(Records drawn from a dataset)
------------------------
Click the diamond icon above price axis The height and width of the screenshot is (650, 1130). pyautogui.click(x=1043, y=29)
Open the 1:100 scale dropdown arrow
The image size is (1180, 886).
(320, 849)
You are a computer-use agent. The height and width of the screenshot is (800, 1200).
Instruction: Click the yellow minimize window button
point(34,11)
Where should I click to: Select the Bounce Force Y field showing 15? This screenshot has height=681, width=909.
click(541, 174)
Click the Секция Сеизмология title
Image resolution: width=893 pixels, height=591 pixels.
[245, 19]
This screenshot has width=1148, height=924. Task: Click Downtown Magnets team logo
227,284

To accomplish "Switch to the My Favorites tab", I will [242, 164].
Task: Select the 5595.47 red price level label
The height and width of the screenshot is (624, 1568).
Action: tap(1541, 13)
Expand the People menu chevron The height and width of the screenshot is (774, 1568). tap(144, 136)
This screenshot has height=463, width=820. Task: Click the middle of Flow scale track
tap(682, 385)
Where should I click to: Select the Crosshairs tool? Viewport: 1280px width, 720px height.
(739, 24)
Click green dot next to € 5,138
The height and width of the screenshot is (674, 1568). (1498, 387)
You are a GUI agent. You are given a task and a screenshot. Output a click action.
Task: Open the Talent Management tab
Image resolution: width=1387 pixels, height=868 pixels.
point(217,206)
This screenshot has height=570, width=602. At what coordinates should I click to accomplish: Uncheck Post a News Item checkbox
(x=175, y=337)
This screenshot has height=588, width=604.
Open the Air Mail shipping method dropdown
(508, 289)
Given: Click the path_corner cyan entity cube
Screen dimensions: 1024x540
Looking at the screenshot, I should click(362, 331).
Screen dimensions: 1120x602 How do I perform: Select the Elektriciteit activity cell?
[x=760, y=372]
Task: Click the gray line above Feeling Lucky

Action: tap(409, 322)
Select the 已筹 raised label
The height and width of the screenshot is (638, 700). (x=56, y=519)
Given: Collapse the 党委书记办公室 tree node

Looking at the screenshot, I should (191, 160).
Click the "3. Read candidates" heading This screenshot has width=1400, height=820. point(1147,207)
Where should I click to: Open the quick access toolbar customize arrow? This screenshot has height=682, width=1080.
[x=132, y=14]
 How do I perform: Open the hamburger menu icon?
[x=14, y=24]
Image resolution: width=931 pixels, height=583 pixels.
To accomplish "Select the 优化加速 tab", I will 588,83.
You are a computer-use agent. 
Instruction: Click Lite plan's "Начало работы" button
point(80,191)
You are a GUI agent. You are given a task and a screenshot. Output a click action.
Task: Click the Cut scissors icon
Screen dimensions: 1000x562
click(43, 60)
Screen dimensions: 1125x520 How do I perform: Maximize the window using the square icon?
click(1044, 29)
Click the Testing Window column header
------------------------
**WHAT YOU SHOULD DO**
Your reply should be all of the data, returned exactly.

**ANSWER SECTION**
Click the diamond icon above price axis The height and width of the screenshot is (650, 1130). pyautogui.click(x=1043, y=29)
Open the 1:100 scale dropdown arrow
The image size is (1180, 886).
(320, 849)
You are a computer-use agent. The height and width of the screenshot is (800, 1200).
Instruction: Click the yellow minimize window button
point(34,11)
Where should I click to: Select the Bounce Force Y field showing 15? This screenshot has height=681, width=909.
click(541, 174)
Click the Секция Сеизмология title
Image resolution: width=893 pixels, height=591 pixels.
[245, 19]
This screenshot has width=1148, height=924. Task: Click Downtown Magnets team logo
227,284

To accomplish "Switch to the My Favorites tab", I will [242, 164].
Task: Select the 5595.47 red price level label
The height and width of the screenshot is (624, 1568).
Action: tap(1541, 13)
Expand the People menu chevron The height and width of the screenshot is (774, 1568). tap(144, 136)
This screenshot has height=463, width=820. Task: Click the middle of Flow scale track
tap(682, 385)
Where should I click to: Select the Crosshairs tool? Viewport: 1280px width, 720px height.
(739, 24)
Click green dot next to € 5,138
The height and width of the screenshot is (674, 1568). (1498, 387)
You are a GUI agent. You are given a task and a screenshot. Output a click action.
Task: Open the Talent Management tab
Image resolution: width=1387 pixels, height=868 pixels.
point(217,206)
This screenshot has height=570, width=602. At what coordinates should I click to accomplish: Uncheck Post a News Item checkbox
(x=175, y=337)
This screenshot has height=588, width=604.
Open the Air Mail shipping method dropdown
(508, 289)
Given: Click the path_corner cyan entity cube
Screen dimensions: 1024x540
Looking at the screenshot, I should click(362, 331).
Screen dimensions: 1120x602 How do I perform: Select the Elektriciteit activity cell?
[x=760, y=372]
Task: Click the gray line above Feeling Lucky

Action: tap(409, 322)
Select the 已筹 raised label
The height and width of the screenshot is (638, 700). (x=56, y=519)
Given: Collapse the 党委书记办公室 tree node

Looking at the screenshot, I should (191, 160).
Click the "3. Read candidates" heading This screenshot has width=1400, height=820. point(1147,207)
Where should I click to: Open the quick access toolbar customize arrow? This screenshot has height=682, width=1080.
[x=132, y=14]
 How do I perform: Open the hamburger menu icon?
[x=14, y=24]
Image resolution: width=931 pixels, height=583 pixels.
To accomplish "Select the 优化加速 tab", I will 588,83.
You are a computer-use agent. 
Instruction: Click Lite plan's "Начало работы" button
point(80,191)
You are a GUI agent. You are given a task and a screenshot. Output a click action.
Task: Click the Cut scissors icon
Screen dimensions: 1000x562
click(43, 60)
Screen dimensions: 1125x520 How do I perform: Maximize the window using the square icon?
click(1044, 29)
Click the Testing Window column header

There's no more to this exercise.